We can solve the ordinary equations for $P(t)$ an $\Sigma(t)$ (by temporarily substituting variable for these expressions) and obtain a form f the differential equation where they no longer appear :

 D1=dict(zip((H(t=t), sigma(t=t), P(t=t)), var("f", n=3)))
Sol1=solve([des[u].subs(D1) for u in (0, 2)], (f1, f2))
ID1={D1[u]:u for u in D1.keys()}
DE=des[1].subs(D1).subs(Sol1[0]).subs(ID1)

$$ \frac{{\left(C_{2} t + C_{3}\right)}^{2 \, n - 2} C_{2}^{2} n^{2} w}{6 \, {\left(C_{2} t + C_{3}\right)}^{2 \, n}} + 2 \, H\left(t\right)^{2} - \frac{{\left(C_{2} t + C_{3}\right)}^{2 \, n} C}{3 \, {\left(C_{2} t + C_{3}\right)}^{n}} + \frac{6 \, C_{2}^{2} t^{2} H\left(t\right)^{2} - C_{2}^{2} n^{2} w + 6 \, C_{2} C_{3} n H\left(t\right) + 6 \, C_{3}^{2} H\left(t\right)^{2} - {\left(C C_{2}^{2} t^{2} + 2 \, C C_{2} C_{3} t + C C_{3}^{2}\right)} {\left(C_{2} t + C_{3}\right)}^{n} + 6 \, {\left(C_{2}^{2} n H\left(t\right) + 2 \, C_{2} C_{3} H\left(t\right)^{2}\right)} t}{6 \, {\left(C_{2}^{2} t^{2} + 2 \, C_{2} C_{3} t + C_{3}^{2}\right)}} - \frac{{\left(C_{2} t + C_{3}\right)}^{2 \, n - 1} {\left(C_{2} t + C_{3}\right)}^{n} C C_{2} n - {\left(C_{2} t + C_{3}\right)}^{2 \, n} C}{{\left(C_{2} t + C_{3}\right)}^{n} {\left(2 \, w + 3\right)}} + \frac{\partial}{\partial t}H\left(t\right) = 0 $$

We can rewrite this differential equation by isolating the differential term, which, after resubstituting to a variable is equal to :

DE1=((-DE)+diff(H(t=t), t)).lhs().subs(D1)
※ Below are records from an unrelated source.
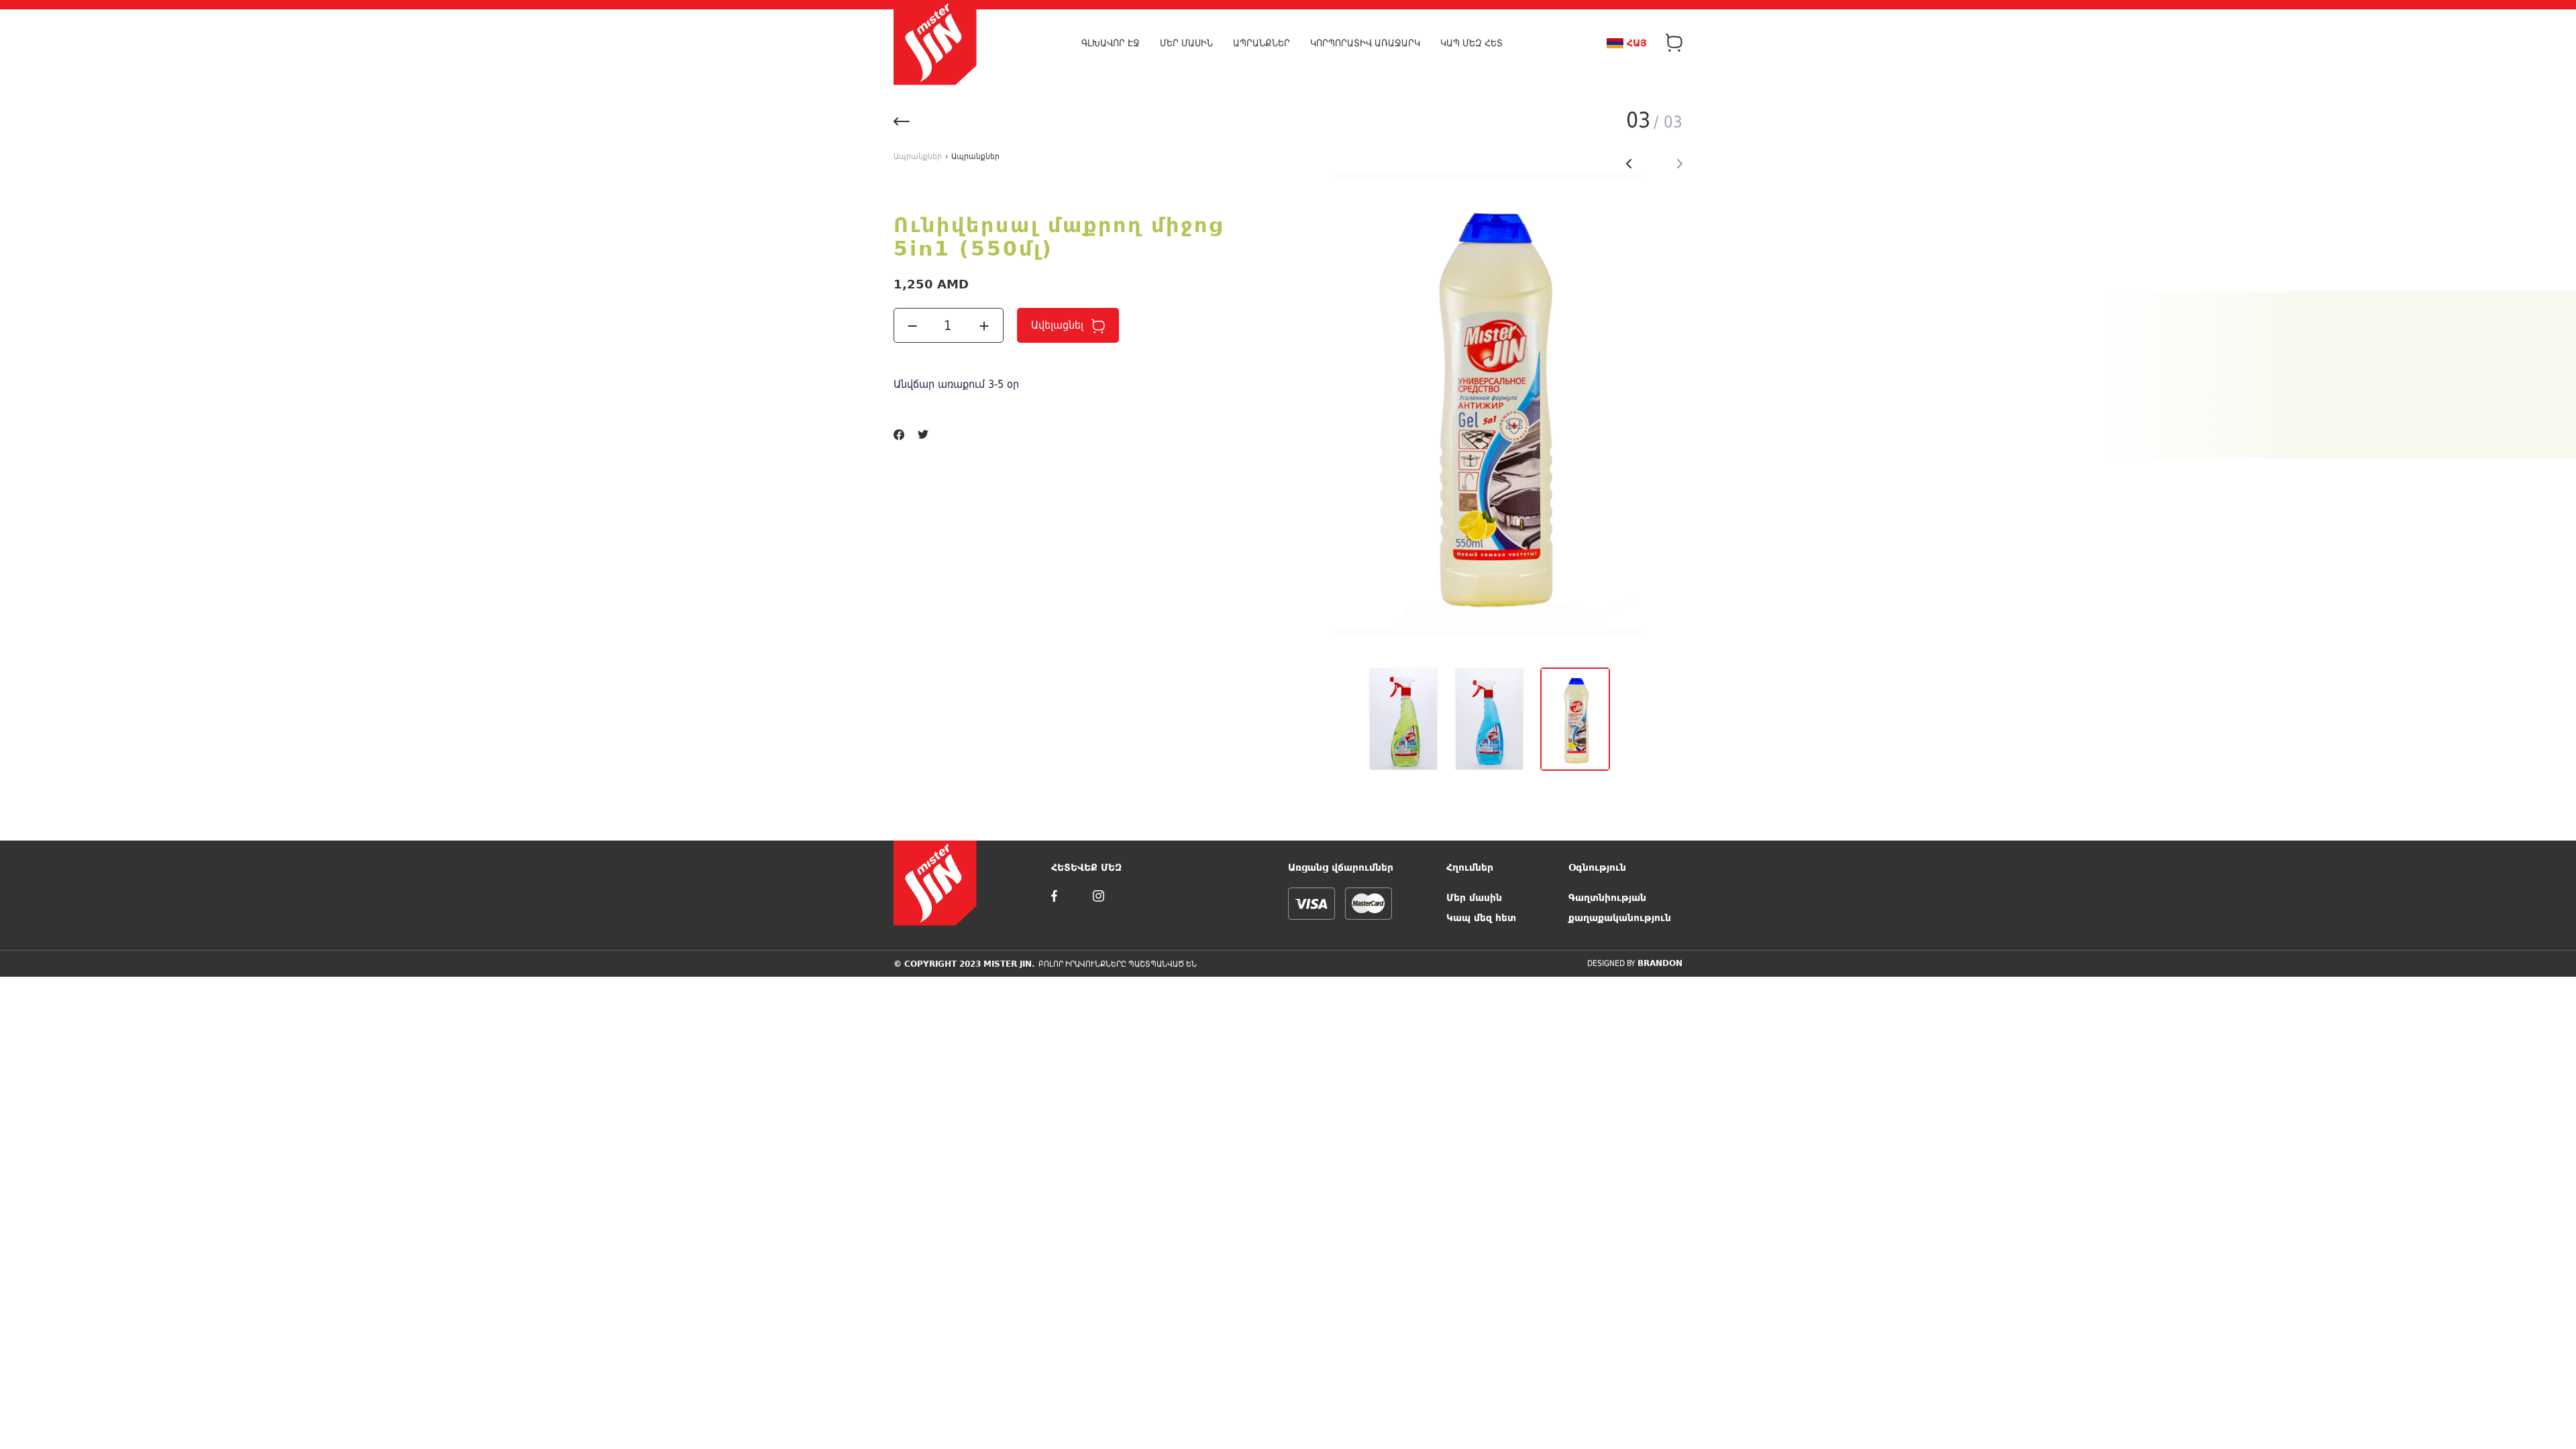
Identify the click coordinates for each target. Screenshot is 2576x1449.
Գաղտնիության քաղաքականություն (1619, 907)
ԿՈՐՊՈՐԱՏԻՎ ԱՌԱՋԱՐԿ (1365, 43)
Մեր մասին (1186, 43)
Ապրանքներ (1261, 43)
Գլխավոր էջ (1110, 43)
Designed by (1634, 963)
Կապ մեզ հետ (1471, 43)
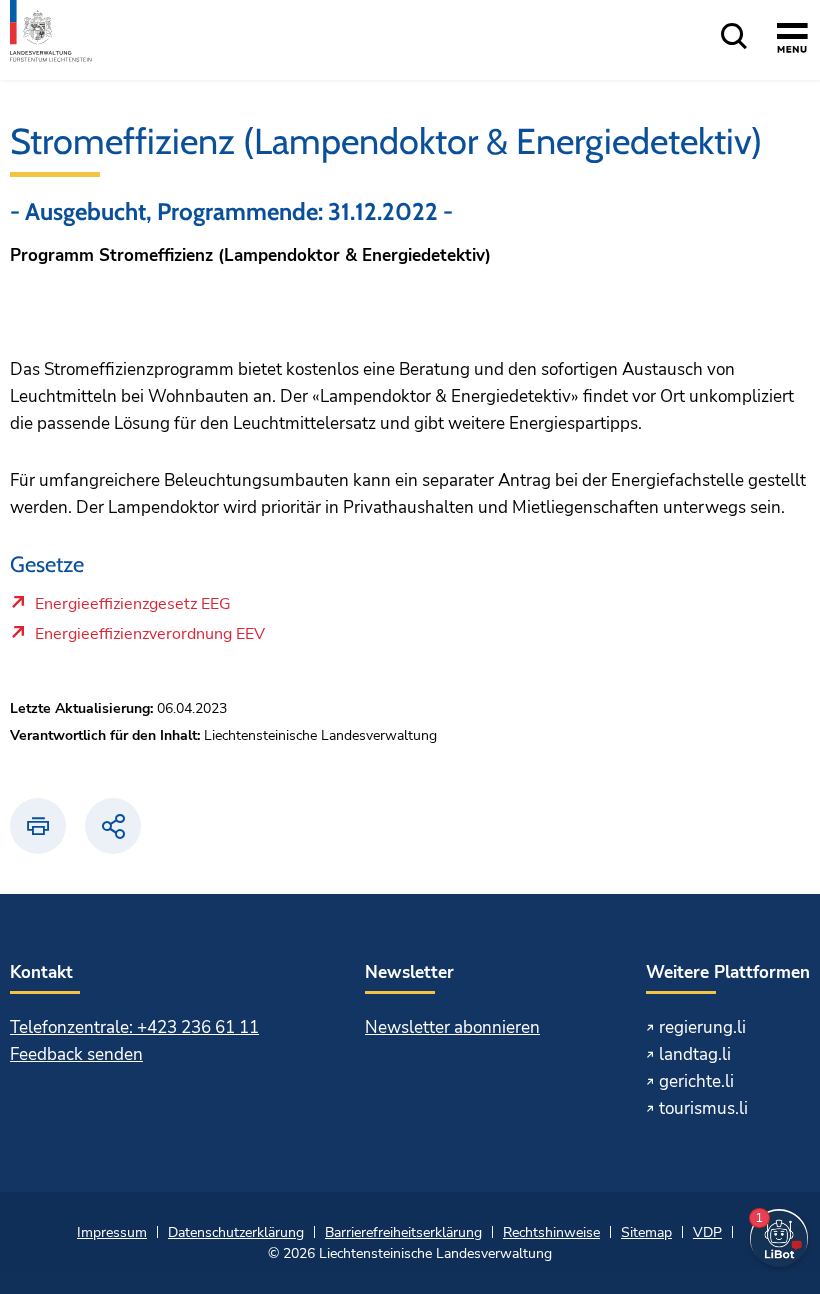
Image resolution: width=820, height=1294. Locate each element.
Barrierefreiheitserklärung (403, 1232)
$$ -\frac{{\left(C_{2} t + C_{3}\right)}^{2 \, n - 2} C_{2}^{2} n^{2} w}{6 \, {\left(C_{2} t + C_{3}\right)}^{2 \, n}} - 2 \, f_{0}^{2} + \frac{{\left(C_{2} t + C_{3}\right)}^{2 \, n} C}{3 \, {\left(C_{2} t + C_{3}\right)}^{n}} - \frac{6 \, C_{2}^{2} f_{0}^{2} t^{2} - C_{2}^{2} n^{2} w + 6 \, C_{3}^{2} f_{0}^{2} + 6 \, C_{2} C_{3} f_{0} n - {\left(C C_{2}^{2} t^{2} + 2 \, C C_{2} C_{3} t + C C_{3}^{2}\right)} {\left(C_{2} t + C_{3}\right)}^{n} + 6 \, {\left(2 \, C_{2} C_{3} f_{0}^{2} + C_{2}^{2} f_{0} n\right)} t}{6 \, {\left(C_{2}^{2} t^{2} + 2 \, C_{2} C_{3} t + C_{3}^{2}\right)}} + \frac{{\left(C_{2} t + C_{3}\right)}^{2 \, n - 1} {\left(C_{2} t + C_{3}\right)}^{n} C C_{2} n - {\left(C_{2} t + C_{3}\right)}^{2 \, n} C}{{\left(C_{2} t + C_{3}\right)}^{n} {\left(2 \, w + 3\right)}} $$

This equation is polynomial in $f0$ ; we can rewrite it as :

DE2=diff(H(t=t), t)==sum([u[0]*H(t=t)^u[1] for u in DE1.coefficients(f0)])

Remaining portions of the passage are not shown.